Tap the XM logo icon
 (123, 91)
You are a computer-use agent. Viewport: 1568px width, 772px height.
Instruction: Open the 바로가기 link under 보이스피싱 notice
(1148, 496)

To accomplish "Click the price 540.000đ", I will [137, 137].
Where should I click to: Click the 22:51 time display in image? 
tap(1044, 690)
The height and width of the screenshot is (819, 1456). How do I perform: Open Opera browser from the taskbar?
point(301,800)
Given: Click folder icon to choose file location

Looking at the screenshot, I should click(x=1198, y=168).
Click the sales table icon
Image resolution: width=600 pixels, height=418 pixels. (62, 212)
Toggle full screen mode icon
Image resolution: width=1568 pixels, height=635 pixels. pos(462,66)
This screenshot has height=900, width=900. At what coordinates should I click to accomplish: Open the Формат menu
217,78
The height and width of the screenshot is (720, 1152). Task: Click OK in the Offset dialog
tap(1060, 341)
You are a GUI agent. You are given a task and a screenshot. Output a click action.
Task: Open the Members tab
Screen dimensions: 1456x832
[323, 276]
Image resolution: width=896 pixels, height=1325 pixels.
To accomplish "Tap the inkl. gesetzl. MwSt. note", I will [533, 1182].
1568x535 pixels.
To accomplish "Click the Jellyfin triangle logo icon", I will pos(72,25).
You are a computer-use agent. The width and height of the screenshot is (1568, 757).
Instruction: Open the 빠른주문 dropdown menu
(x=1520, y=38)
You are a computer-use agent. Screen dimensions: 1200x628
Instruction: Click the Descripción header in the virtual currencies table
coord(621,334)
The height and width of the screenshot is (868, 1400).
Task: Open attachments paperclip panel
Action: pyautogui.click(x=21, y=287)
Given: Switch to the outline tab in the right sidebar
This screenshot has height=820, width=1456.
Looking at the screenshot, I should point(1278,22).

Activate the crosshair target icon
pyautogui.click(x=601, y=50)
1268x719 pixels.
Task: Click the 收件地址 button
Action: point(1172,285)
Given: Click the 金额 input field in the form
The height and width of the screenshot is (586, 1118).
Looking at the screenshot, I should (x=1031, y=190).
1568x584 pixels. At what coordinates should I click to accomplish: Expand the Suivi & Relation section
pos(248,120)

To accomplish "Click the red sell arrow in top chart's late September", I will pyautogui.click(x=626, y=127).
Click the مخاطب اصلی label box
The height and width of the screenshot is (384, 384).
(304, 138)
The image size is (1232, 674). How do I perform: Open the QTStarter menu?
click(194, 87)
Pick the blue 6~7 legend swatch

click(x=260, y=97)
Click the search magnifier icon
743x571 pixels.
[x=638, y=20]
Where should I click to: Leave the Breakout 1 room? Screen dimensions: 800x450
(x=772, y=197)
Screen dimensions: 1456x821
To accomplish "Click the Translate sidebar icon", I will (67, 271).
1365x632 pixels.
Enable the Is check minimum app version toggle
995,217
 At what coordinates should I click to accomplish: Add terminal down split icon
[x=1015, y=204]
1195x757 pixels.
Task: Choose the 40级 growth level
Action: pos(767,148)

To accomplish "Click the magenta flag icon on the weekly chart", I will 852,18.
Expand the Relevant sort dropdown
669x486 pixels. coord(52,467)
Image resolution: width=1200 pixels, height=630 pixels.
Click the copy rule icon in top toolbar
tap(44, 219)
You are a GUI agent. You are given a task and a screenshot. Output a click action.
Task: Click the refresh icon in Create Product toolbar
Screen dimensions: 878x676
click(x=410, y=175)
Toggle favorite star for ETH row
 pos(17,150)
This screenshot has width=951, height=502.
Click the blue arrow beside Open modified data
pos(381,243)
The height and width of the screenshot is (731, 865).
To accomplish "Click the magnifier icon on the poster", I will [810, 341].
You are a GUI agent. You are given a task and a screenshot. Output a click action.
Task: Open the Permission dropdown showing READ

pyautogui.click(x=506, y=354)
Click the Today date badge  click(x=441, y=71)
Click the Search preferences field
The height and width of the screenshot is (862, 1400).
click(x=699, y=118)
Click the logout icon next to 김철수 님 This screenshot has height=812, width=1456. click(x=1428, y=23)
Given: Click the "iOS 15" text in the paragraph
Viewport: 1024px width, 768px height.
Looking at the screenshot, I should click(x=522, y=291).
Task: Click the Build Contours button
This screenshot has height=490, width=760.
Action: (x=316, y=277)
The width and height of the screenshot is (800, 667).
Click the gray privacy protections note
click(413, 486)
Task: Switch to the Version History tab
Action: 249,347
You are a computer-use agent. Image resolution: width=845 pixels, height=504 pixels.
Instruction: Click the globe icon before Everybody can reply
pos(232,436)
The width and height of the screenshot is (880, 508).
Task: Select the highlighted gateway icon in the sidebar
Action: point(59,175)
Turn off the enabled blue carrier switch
■ ■ ■ ■ ■ ■ ■
### Instruction
Which lines in the listing above contain the word "Open" with matching case? Gather every one of them.

### Solution for this exercise
Instruction: Open the 바로가기 link under 보이스피싱 notice
The height and width of the screenshot is (819, 1456). How do I perform: Open Opera browser from the taskbar?
This screenshot has height=900, width=900. At what coordinates should I click to accomplish: Open the Формат menu
Task: Open the Members tab
Instruction: Open the 빠른주문 dropdown menu
Task: Open attachments paperclip panel
The image size is (1232, 674). How do I perform: Open the QTStarter menu?
Click the blue arrow beside Open modified data
Task: Open the Permission dropdown showing READ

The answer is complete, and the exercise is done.